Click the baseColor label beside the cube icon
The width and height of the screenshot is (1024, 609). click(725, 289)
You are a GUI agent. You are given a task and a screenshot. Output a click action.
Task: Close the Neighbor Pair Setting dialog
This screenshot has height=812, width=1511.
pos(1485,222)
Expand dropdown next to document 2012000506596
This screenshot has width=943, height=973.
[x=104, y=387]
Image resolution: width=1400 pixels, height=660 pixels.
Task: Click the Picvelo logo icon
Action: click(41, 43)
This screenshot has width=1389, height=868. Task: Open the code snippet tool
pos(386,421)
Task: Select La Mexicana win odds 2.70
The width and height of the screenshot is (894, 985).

# Aim of the task
Starting at the first line above and ending at the line that contains "pos(1485,222)", render those lines as a JSON list of strings, one string per line and no blank lines.

# Completed exercise
[
  "Click the baseColor label beside the cube icon",
  "The width and height of the screenshot is (1024, 609). click(725, 289)",
  "You are a GUI agent. You are given a task and a screenshot. Output a click action.",
  "Task: Close the Neighbor Pair Setting dialog",
  "This screenshot has height=812, width=1511.",
  "pos(1485,222)"
]